La culture tartessienne exista du 9e au 6e siècle avant J.-C. dans la partie la plus au sud-ouest de l'Espagne. Le paysage situé entre les villes modernes de Huelva et de Cadix est défini de nos jours par le cours inférieur du Guadalquivir, mais dans l'Antiquité, cette zone était couverte par un immense golfe qui bordait la mer Méditerranée. Tartessos s'étendait autour des côtes de ce golfe et des terres voisines au nord et à l'est de celui-ci, qui font toutes deux partie de la province moderne d'Andalousie.

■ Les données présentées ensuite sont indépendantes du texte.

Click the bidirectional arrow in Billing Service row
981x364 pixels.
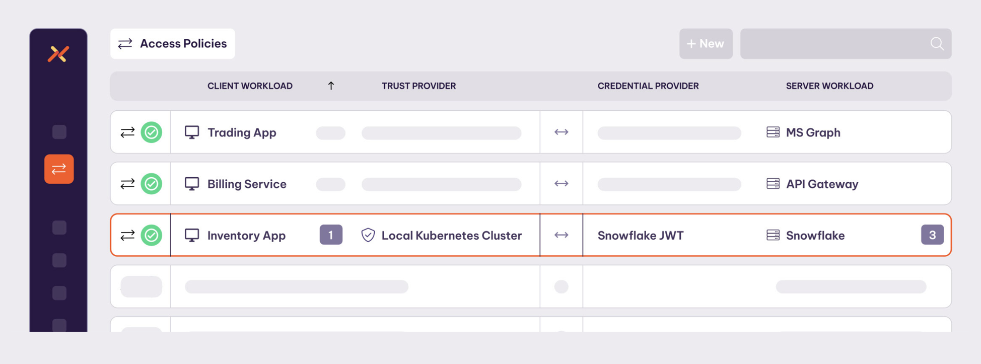click(561, 184)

Si vous avez déjà entendu parler de l'"El Dorado", vous savez que les légendes centrées sur les richesses, les trésors et les voyages aventureux vers des terres lointaines et inconnues durent longtemps. Les Méditerranéens du premier millénaire avant J.-C. connaissaient Tartessos, qui, pour eux, était un lieu légendaire, lointain et rempli d'innombrables trésors. Les richesses de Tartessos ont été décrites par les auteurs antiques et mentionnées à de multiples reprises dans la Bible, mais la terre est restée aussi mythique (mais beaucoup moins connue) que l'"El Dorado" jusqu'à ce que les archéologues ne finissent par trouver des traces de la culture tartessienne dans la seconde moitié du XXe siècle.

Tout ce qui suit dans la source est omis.